Ethereum’s network fees for transactions experienced an increase again in the last three weeks. On average and in median fees spiked respectively to $15.5 and $9.5.
Ethereum transaction fees last hit their all-time high in the middle of August. Then users transferred $6.87 million worth of Ethereum to miners daily. Today the average fee for transactions has increased to $15.5, and the median commission has spiked to $9.5. Meanwhile, just yesterday the numbers were respectively $10.33 and $5.68.
Analyst Wilson Withiam has highlighted that higher commissions could be both good and bad for Ethereum. “They can potentially scare off undecided users,” he noted. At the same time, the rise of fees indicates more users on the network.
In order to counter rising fees, projects that are conducting larger numbers of transactions on the network are looking for ways to cut down the load volumes on the blockchain. For instance, the developers of the ever more popular stablecoin USDT just recently stated that their crypto-asset will empower the second-tier Ethereum solution ZK-Rollups to significantly turn down the load on the blockchain and thus reduce the transaction fees.

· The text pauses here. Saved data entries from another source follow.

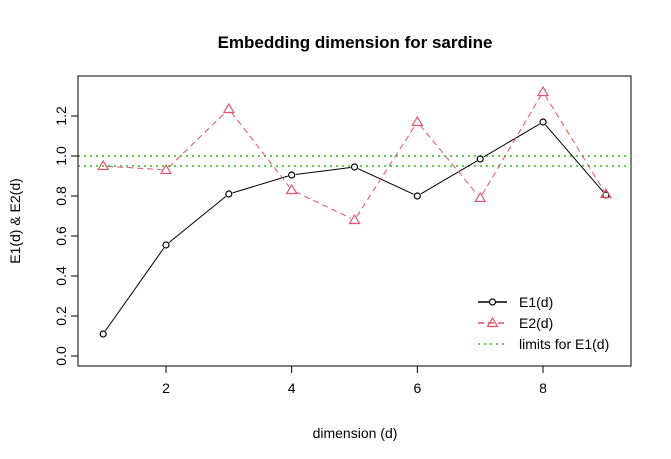  Describe the element at coordinates (543, 388) in the screenshot. I see `x-tick-label: 8` at that location.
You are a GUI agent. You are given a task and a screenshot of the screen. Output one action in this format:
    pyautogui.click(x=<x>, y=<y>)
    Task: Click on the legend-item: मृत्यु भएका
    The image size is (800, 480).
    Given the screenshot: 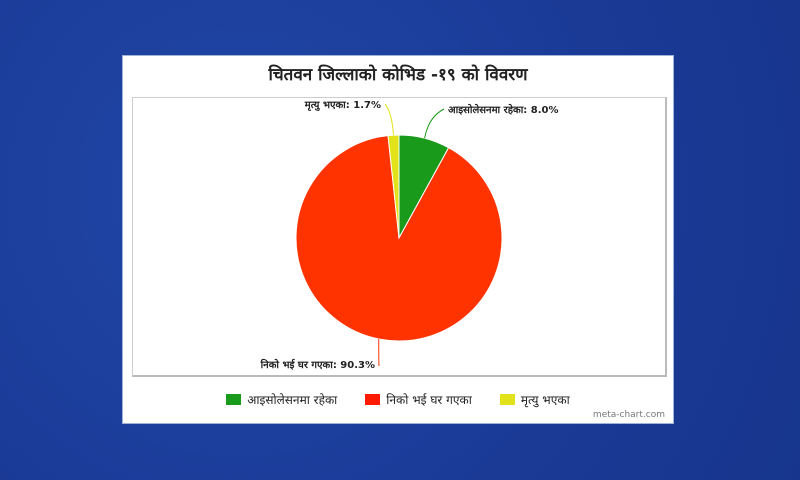 What is the action you would take?
    pyautogui.click(x=534, y=400)
    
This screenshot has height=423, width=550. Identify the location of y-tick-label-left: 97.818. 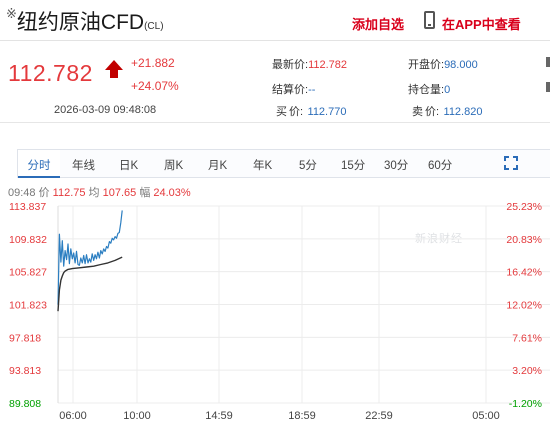
(25, 338).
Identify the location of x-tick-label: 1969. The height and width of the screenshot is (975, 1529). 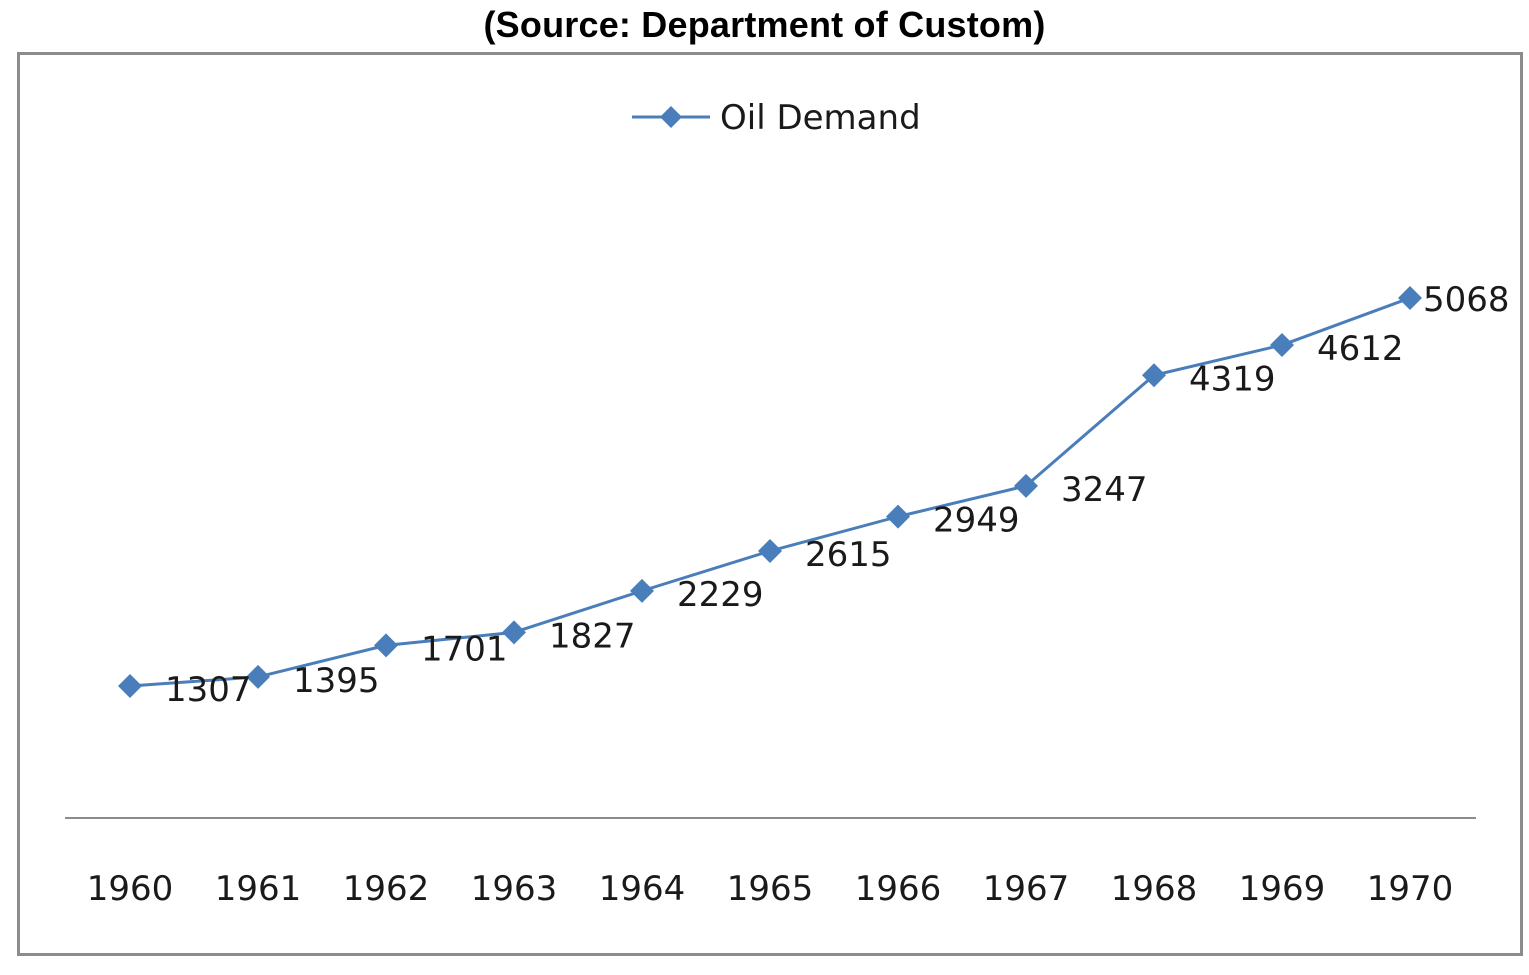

It is considered that transaction fees rise in part due to the so-far perpetual growth of DeFi. In turn, that is paving the way to decentralized finance “slowly but surely becoming an industry designated for the rich,” Vitiam stated.
The DeFi sector is showing no indications of slowing down – as we noted in a recent article, the volume of blocked assets in DeFi applications reached $9.44 billion, while at the end of August these figures for the first time exceeded $7 billion.